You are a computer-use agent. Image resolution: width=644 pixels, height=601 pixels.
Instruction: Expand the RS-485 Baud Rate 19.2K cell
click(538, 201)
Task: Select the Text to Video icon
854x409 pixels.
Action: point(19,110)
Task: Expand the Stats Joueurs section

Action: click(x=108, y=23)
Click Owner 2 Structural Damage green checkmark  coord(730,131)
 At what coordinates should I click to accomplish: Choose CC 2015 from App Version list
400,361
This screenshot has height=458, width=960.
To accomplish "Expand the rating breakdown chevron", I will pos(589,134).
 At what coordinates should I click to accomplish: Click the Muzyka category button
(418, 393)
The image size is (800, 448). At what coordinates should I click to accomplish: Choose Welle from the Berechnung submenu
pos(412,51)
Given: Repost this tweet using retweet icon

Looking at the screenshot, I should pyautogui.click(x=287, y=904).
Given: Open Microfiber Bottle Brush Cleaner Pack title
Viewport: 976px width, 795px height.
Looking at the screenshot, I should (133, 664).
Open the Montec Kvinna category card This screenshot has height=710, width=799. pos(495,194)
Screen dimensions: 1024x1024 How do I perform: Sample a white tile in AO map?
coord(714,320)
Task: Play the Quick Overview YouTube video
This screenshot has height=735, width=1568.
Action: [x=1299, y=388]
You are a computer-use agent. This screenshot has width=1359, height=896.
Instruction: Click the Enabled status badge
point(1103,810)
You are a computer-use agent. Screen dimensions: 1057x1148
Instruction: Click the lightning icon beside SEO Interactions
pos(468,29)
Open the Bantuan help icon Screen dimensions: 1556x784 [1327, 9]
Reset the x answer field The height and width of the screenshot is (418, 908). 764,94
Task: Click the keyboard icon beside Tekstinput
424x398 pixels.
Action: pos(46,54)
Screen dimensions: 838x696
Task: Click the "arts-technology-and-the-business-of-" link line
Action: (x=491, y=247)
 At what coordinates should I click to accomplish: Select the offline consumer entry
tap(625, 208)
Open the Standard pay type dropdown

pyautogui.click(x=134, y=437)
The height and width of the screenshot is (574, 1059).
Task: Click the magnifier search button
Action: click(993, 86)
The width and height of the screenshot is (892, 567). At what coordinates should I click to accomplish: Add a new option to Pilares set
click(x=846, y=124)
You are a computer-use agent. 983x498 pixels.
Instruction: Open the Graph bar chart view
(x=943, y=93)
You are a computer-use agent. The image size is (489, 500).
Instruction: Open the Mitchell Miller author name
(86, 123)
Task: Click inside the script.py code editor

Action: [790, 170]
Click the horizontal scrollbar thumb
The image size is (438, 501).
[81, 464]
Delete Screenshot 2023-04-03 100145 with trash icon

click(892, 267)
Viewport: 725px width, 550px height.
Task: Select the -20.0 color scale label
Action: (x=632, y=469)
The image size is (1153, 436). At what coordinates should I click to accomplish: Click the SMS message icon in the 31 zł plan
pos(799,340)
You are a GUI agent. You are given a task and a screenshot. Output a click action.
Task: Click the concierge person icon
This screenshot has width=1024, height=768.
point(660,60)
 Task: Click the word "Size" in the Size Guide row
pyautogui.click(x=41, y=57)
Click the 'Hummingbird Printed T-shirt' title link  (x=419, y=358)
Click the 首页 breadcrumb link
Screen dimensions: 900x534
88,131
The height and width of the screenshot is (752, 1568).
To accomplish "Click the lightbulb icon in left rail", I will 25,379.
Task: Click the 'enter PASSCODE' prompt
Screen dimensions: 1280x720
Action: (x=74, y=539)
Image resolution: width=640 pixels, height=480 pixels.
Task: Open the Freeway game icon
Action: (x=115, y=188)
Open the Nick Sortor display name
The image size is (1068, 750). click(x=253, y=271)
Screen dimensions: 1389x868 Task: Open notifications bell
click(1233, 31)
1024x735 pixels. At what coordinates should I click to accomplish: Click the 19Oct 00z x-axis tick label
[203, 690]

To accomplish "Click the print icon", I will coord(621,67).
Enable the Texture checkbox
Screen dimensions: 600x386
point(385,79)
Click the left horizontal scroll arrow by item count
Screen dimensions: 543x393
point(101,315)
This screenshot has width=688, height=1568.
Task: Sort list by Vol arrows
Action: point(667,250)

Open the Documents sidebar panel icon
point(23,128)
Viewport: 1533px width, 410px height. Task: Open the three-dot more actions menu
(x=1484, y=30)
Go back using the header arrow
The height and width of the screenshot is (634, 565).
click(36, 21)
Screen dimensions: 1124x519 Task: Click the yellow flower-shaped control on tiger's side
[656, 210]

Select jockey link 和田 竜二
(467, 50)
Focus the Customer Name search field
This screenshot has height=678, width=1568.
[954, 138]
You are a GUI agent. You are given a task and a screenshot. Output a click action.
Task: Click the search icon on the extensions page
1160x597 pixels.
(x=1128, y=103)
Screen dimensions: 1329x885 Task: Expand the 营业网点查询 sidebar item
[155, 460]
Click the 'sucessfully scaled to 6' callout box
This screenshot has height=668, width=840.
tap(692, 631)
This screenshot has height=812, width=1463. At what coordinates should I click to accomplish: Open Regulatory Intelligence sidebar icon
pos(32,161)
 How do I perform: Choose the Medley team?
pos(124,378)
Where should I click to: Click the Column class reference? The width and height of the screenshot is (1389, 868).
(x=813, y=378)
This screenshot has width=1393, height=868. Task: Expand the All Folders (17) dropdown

==============================

**TRY IT:**
Return each entry without altering a single word.

**OUTPUT:**
You are a computer-use agent. Image resolution: width=644 pixels, height=601 pixels.
Instruction: Expand the RS-485 Baud Rate 19.2K cell
click(538, 201)
Task: Select the Text to Video icon
854x409 pixels.
Action: point(19,110)
Task: Expand the Stats Joueurs section

Action: click(x=108, y=23)
Click Owner 2 Structural Damage green checkmark  coord(730,131)
 At what coordinates should I click to accomplish: Choose CC 2015 from App Version list
400,361
This screenshot has height=458, width=960.
To accomplish "Expand the rating breakdown chevron", I will pos(589,134).
 At what coordinates should I click to accomplish: Click the Muzyka category button
(418, 393)
The image size is (800, 448). At what coordinates should I click to accomplish: Choose Welle from the Berechnung submenu
pos(412,51)
Given: Repost this tweet using retweet icon

Looking at the screenshot, I should pyautogui.click(x=287, y=904).
Given: Open Microfiber Bottle Brush Cleaner Pack title
Viewport: 976px width, 795px height.
Looking at the screenshot, I should (133, 664).
Open the Montec Kvinna category card This screenshot has height=710, width=799. pos(495,194)
Screen dimensions: 1024x1024 How do I perform: Sample a white tile in AO map?
coord(714,320)
Task: Play the Quick Overview YouTube video
This screenshot has height=735, width=1568.
Action: [x=1299, y=388]
You are a computer-use agent. This screenshot has width=1359, height=896.
Instruction: Click the Enabled status badge
point(1103,810)
You are a computer-use agent. Screen dimensions: 1057x1148
Instruction: Click the lightning icon beside SEO Interactions
pos(468,29)
Open the Bantuan help icon Screen dimensions: 1556x784 [1327, 9]
Reset the x answer field The height and width of the screenshot is (418, 908). 764,94
Task: Click the keyboard icon beside Tekstinput
424x398 pixels.
Action: pos(46,54)
Screen dimensions: 838x696
Task: Click the "arts-technology-and-the-business-of-" link line
Action: (x=491, y=247)
 At what coordinates should I click to accomplish: Select the offline consumer entry
tap(625, 208)
Open the Standard pay type dropdown

pyautogui.click(x=134, y=437)
The height and width of the screenshot is (574, 1059).
Task: Click the magnifier search button
Action: click(993, 86)
The width and height of the screenshot is (892, 567). At what coordinates should I click to accomplish: Add a new option to Pilares set
click(x=846, y=124)
You are a computer-use agent. 983x498 pixels.
Instruction: Open the Graph bar chart view
(x=943, y=93)
You are a computer-use agent. The image size is (489, 500).
Instruction: Open the Mitchell Miller author name
(86, 123)
Task: Click inside the script.py code editor

Action: [790, 170]
Click the horizontal scrollbar thumb
The image size is (438, 501).
[81, 464]
Delete Screenshot 2023-04-03 100145 with trash icon

click(892, 267)
Viewport: 725px width, 550px height.
Task: Select the -20.0 color scale label
Action: (x=632, y=469)
The image size is (1153, 436). At what coordinates should I click to accomplish: Click the SMS message icon in the 31 zł plan
pos(799,340)
You are a GUI agent. You are given a task and a screenshot. Output a click action.
Task: Click the concierge person icon
This screenshot has width=1024, height=768.
point(660,60)
 Task: Click the word "Size" in the Size Guide row
pyautogui.click(x=41, y=57)
Click the 'Hummingbird Printed T-shirt' title link  (x=419, y=358)
Click the 首页 breadcrumb link
Screen dimensions: 900x534
88,131
The height and width of the screenshot is (752, 1568).
To accomplish "Click the lightbulb icon in left rail", I will 25,379.
Task: Click the 'enter PASSCODE' prompt
Screen dimensions: 1280x720
Action: (x=74, y=539)
Image resolution: width=640 pixels, height=480 pixels.
Task: Open the Freeway game icon
Action: (x=115, y=188)
Open the Nick Sortor display name
The image size is (1068, 750). click(x=253, y=271)
Screen dimensions: 1389x868 Task: Open notifications bell
click(1233, 31)
1024x735 pixels. At what coordinates should I click to accomplish: Click the 19Oct 00z x-axis tick label
[203, 690]

To accomplish "Click the print icon", I will coord(621,67).
Enable the Texture checkbox
Screen dimensions: 600x386
point(385,79)
Click the left horizontal scroll arrow by item count
Screen dimensions: 543x393
point(101,315)
This screenshot has width=688, height=1568.
Task: Sort list by Vol arrows
Action: point(667,250)

Open the Documents sidebar panel icon
point(23,128)
Viewport: 1533px width, 410px height. Task: Open the three-dot more actions menu
(x=1484, y=30)
Go back using the header arrow
The height and width of the screenshot is (634, 565).
click(36, 21)
Screen dimensions: 1124x519 Task: Click the yellow flower-shaped control on tiger's side
[656, 210]

Select jockey link 和田 竜二
(467, 50)
Focus the Customer Name search field
This screenshot has height=678, width=1568.
[954, 138]
You are a GUI agent. You are given a task and a screenshot. Output a click action.
Task: Click the search icon on the extensions page
1160x597 pixels.
(x=1128, y=103)
Screen dimensions: 1329x885 Task: Expand the 营业网点查询 sidebar item
[155, 460]
Click the 'sucessfully scaled to 6' callout box
This screenshot has height=668, width=840.
tap(692, 631)
This screenshot has height=812, width=1463. At what coordinates should I click to accomplish: Open Regulatory Intelligence sidebar icon
pos(32,161)
 How do I perform: Choose the Medley team?
pos(124,378)
Where should I click to: Click the Column class reference? The width and height of the screenshot is (1389, 868).
(x=813, y=378)
This screenshot has width=1393, height=868. Task: Expand the All Folders (17) dropdown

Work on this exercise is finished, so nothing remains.